Mon regard se pose sur la mage séraphin.

Plutôt discrète, elle ne prend pas beaucoup la parole et lorsque c'est le cas, c'est seulement pour répondre courtoisement à l'une des deux mercenaires. Je la sens sur la défensive ce soir. Difficile de lire sur son visage d'ange ses émotions, mais je suppose qu'elle veut juste laisser Lylhou profiter du repas avec ses consœurs. Les ondines sont très rares dans les terres maintenant, il est donc normal que notre rôdeuse soit si excitée par ce tête-à-tête.

Mes prunelles caressent ensuite les deux guerrières.

Leurs réputations les précèdent, et de loin. Elles aussi ont beaucoup voyagé de par le mondeet je pense qu'elles soutiennent largement la comparaison avec Lylhou. Je ne les avais jamais vues auparavant, mais j'ai eu vent de nombreux exploits dont elles peuvent être fières. Sans compter qu'elles sont très mignonnes, comme la plupart des ondines que j'ai rencontrées jusqu'à présent.

Ah mais attendez... Lylhou est la première ondine que j'ai rencontrée... Et quelle rencontre...

Bon, je l'avoue, je n'ai pas été très honnête ce soir-là, aux thermes. Mais je n'aurais pas pu l'aborder autrement de toute façon. Elle était trop belle et innocente. Impossible de rester serein et calme face à elle... Malgré les années qui passent et qui me marquent, je me sentais littéralement fondre, comme un simple adolescent pré pubère.

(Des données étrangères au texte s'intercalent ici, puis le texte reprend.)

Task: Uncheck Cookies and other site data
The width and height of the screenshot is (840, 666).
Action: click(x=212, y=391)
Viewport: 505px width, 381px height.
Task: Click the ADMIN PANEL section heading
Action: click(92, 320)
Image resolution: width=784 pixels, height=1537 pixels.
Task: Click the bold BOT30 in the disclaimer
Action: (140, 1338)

Non pas que Lylhou soit la plus belle femme de la terre, car, pour être franc, Okamy la surclasse sur tous les fronts, comme la grande majorité des séraphins d'ailleurs. Elles n'ont pas leur pareil niveau charme et charisme. Mais la rôdeuse dégage autre chose que tout cela, et je ne saurais comment l'expliquer.

Bref, voilà, maintenant, avec le recul, je m'en veux terriblement d'avoir agi comme cela aux bains. Je l'ai totalement prise au dépourvu, et c'était loin d'être mon intention première. Cependant, comme je n'ai pas la permission de l'approcher, c'est peut-être mieux ainsi. Si elle me déteste, et il ne fait aucun doute que ce soit le cas après ce que je lui ai dit lors de notre départ, il sera plus facile pour moi de garder de la distance.

Je soupire et serre les dents, plongeant mon regard dans mon assiette vide.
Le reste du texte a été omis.